It is commonly perceived that increasing the incentives will improve performance, but increased incentives often come with increased pressure. Taking final exams in school, undergoing the last round of a job interview, giving a speech, and answering questions at a press conference are some examples of situations with high stakes.
In many instances, principals (evaluators), whether in a competitive or non-competitive setting, use a one-shot process to gather information or evaluate the agent. This process is likely to induce pressure since agents understand that they will not have the opportunity to repeat the process – or that doing so will be costly.
In education, increased incentives often come in the form of increased test stakes – the weight attached to examinable material. For example, in many countries, national exams taken at the end of school determine entry into university. How these exams are structured – one-shot exams versus a number of small tests – might have consequences for how students perform. Moreover, when there is scope to choose, some students may choose their educational or career path depending on what structure lies ahead.
Pressure and academic performance
Even though the stakes associated with various tests are the same for all students, their effects and the pressure felt may not be homogeneous across all groups. While more pressure might enhance the academic performance of some students, the reverse might be the case for others.
Research in psychology has shown that increased pressure is potentially harmful to people’s capacity to exhibit their ‘true’ capability (Baumeister 1984).

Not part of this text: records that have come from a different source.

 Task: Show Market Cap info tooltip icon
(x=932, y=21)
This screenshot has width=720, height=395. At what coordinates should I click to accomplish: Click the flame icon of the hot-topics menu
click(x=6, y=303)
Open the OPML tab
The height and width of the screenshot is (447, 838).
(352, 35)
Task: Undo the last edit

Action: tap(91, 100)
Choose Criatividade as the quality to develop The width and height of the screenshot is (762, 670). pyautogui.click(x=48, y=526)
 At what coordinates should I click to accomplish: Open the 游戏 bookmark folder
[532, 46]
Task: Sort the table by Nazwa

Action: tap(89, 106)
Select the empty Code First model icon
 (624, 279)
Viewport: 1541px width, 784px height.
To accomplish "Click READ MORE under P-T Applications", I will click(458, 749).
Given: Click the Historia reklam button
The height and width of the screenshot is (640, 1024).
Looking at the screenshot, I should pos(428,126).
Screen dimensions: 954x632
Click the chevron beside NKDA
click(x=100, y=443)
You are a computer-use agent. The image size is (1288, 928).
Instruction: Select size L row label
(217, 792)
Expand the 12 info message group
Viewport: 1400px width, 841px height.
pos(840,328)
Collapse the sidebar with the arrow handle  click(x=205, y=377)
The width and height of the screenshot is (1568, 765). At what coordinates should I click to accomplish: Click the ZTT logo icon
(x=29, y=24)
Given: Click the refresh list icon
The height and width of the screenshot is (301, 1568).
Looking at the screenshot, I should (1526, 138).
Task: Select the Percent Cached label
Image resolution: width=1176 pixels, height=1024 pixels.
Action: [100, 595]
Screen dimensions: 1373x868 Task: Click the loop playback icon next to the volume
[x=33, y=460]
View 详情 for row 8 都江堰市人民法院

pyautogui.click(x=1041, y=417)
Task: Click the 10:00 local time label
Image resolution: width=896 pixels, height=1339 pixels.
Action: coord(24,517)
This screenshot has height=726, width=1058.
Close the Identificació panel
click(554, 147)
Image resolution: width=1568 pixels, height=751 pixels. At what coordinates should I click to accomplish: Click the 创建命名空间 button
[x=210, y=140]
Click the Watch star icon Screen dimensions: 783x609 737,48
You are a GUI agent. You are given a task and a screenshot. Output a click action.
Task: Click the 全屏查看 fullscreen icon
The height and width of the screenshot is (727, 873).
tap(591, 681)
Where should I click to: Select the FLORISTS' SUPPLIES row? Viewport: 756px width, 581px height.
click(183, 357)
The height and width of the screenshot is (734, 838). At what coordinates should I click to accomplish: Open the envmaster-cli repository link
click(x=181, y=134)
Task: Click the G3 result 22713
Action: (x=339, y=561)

The effects of a change in exam pressure might be especially important for certain types of students – girls versus boys, perhaps, or low- versus high-performing students.
How boys and girls respond to exam pressure
In recent research (Azmat et al. 2015), we explore differences in girls’ and boys’ responses to changes in exam pressure in Spain. We do this using detailed information over a period of 12 years on several cohorts of students who we follow for the duration of their time in school – aged 12 to 18 years old. Over the course of the academic year, students take four different types of tests, including national exams, with varying stakes. See Figure 1 for details on the exam structure.
Figure 1. Evaluation system in the school
Notes: This is the evaluation system used in each subject. Low-Stakes is the test that counts for approximately 2.5% of the final grade. Medium-Stakes is the test that counts for approximately 11% of the final grade. High-Stakes is the test that counts for approximately 27% of the final grade. Super-High-Stakes is the national exam, Selectividad, taken at the end of Level 6, which counts for 50% of the university entry test score.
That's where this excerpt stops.